YOUR INSTRUCTIONS :: Without including any pictures, write out all the entries exactly.
BEGIN INPUT MATERIAL
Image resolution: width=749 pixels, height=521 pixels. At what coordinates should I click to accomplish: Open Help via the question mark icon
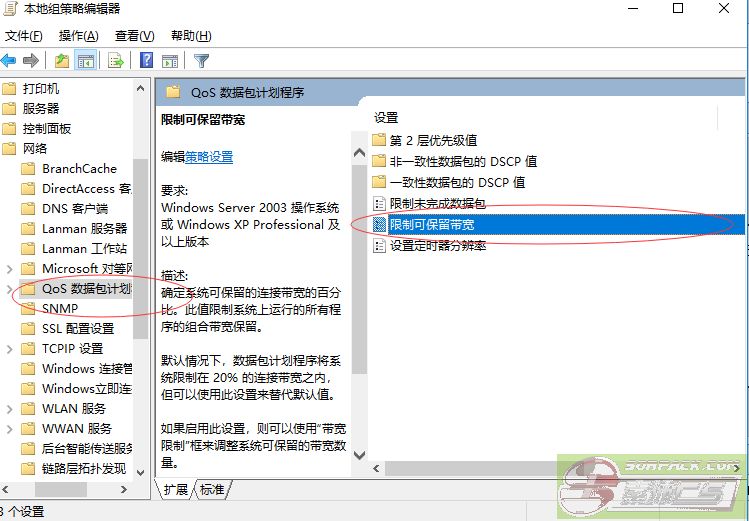pos(146,61)
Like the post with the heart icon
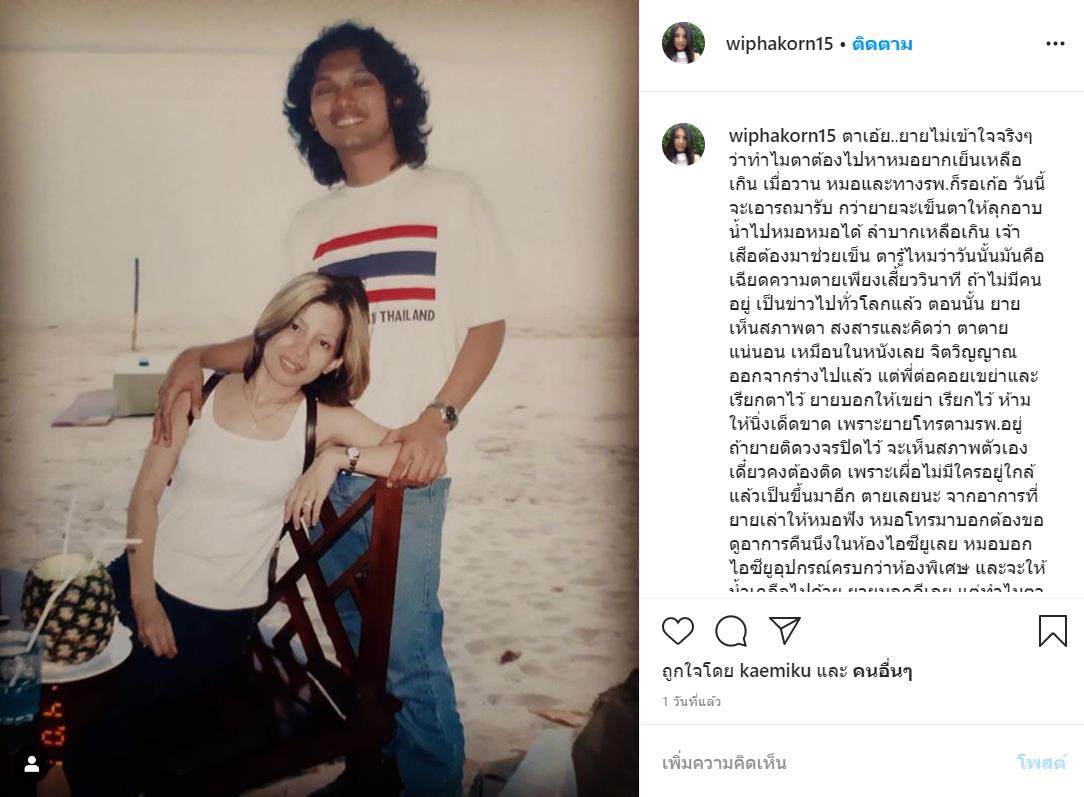This screenshot has height=797, width=1084. (678, 631)
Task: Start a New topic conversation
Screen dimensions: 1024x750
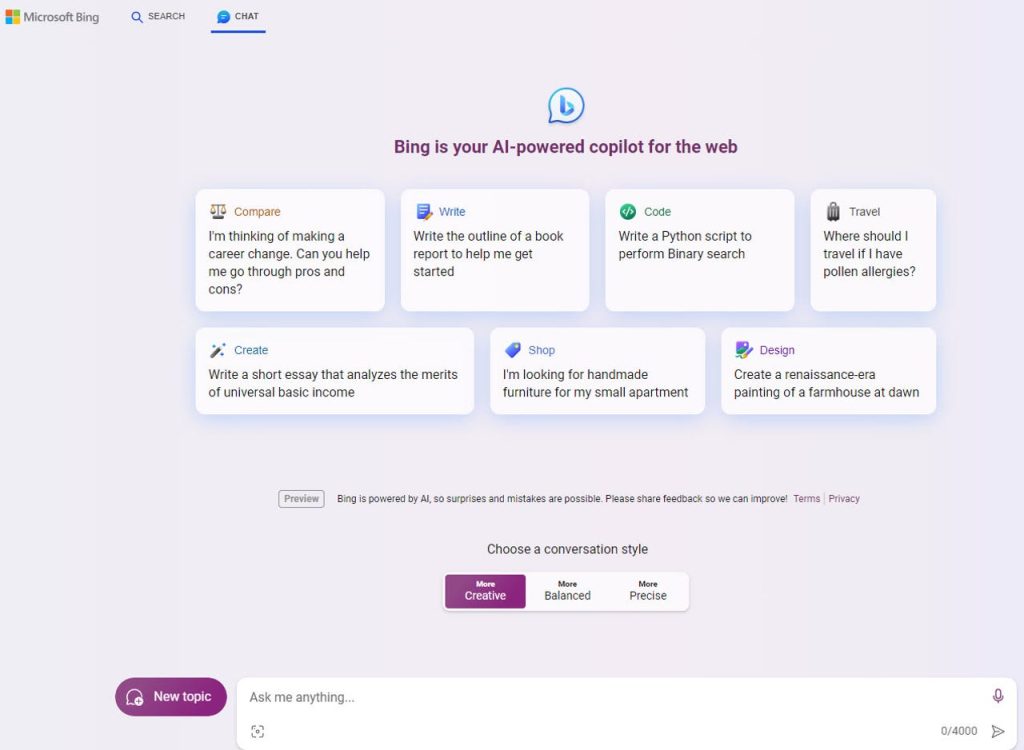Action: (x=170, y=696)
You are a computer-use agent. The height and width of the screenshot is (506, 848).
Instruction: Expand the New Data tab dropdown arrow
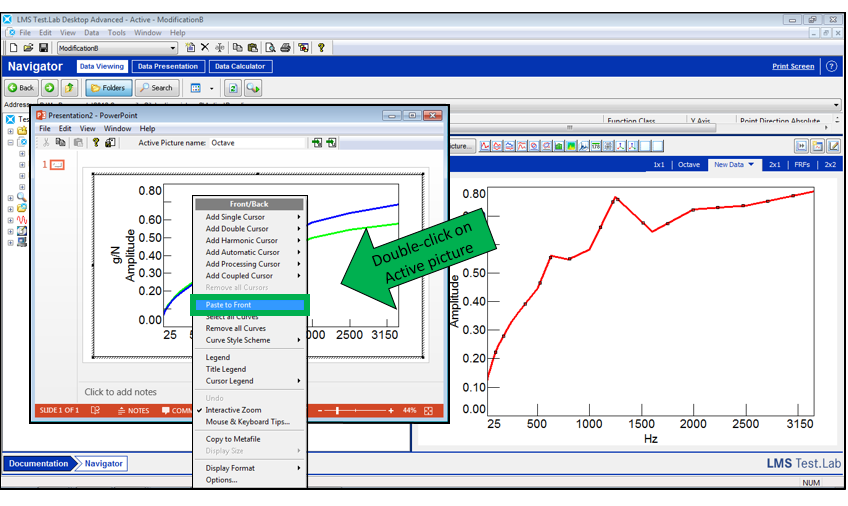[751, 164]
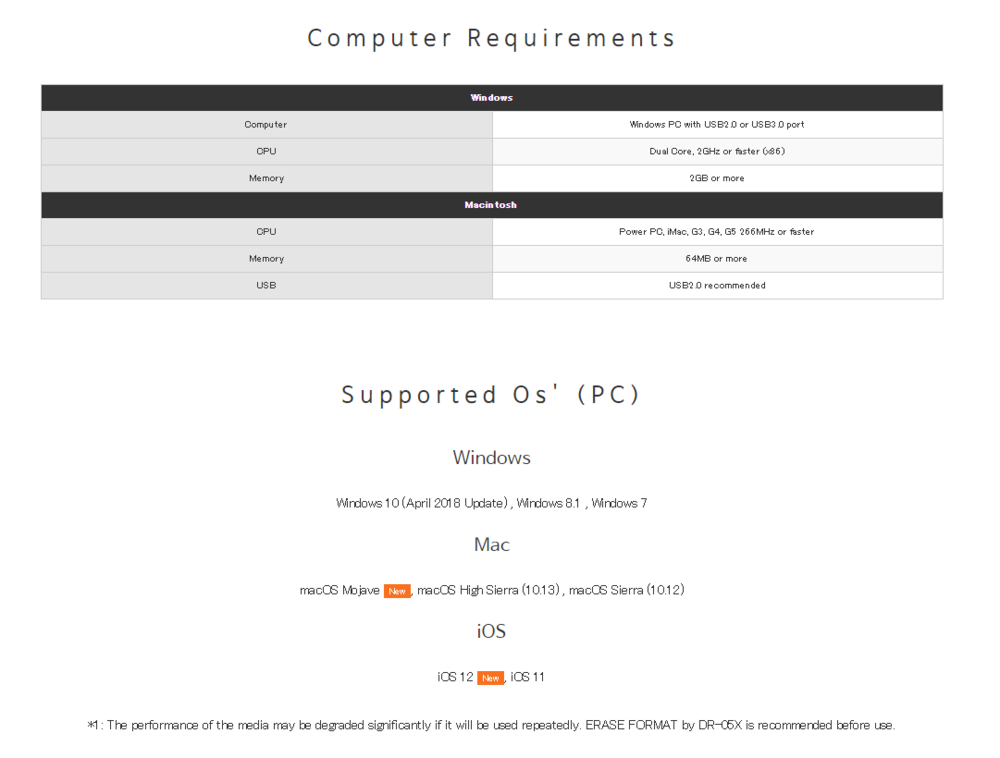Select the 64MB or more memory value
Screen dimensions: 1000x758
(717, 259)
END INPUT MATERIAL
ANSWER TO THE PROBLEM ::
Image resolution: width=749 pixels, height=521 pixels. At what coordinates should I click to accomplish: Open Help via the question mark icon
pos(146,61)
Like the post with the heart icon
This screenshot has height=797, width=1084. (678, 631)
Task: Start a New topic conversation
Screen dimensions: 1024x750
Action: (x=170, y=696)
You are a computer-use agent. The height and width of the screenshot is (506, 848).
Instruction: Expand the New Data tab dropdown arrow
[751, 164]
Select the 64MB or more memory value
Screen dimensions: 1000x758
(717, 259)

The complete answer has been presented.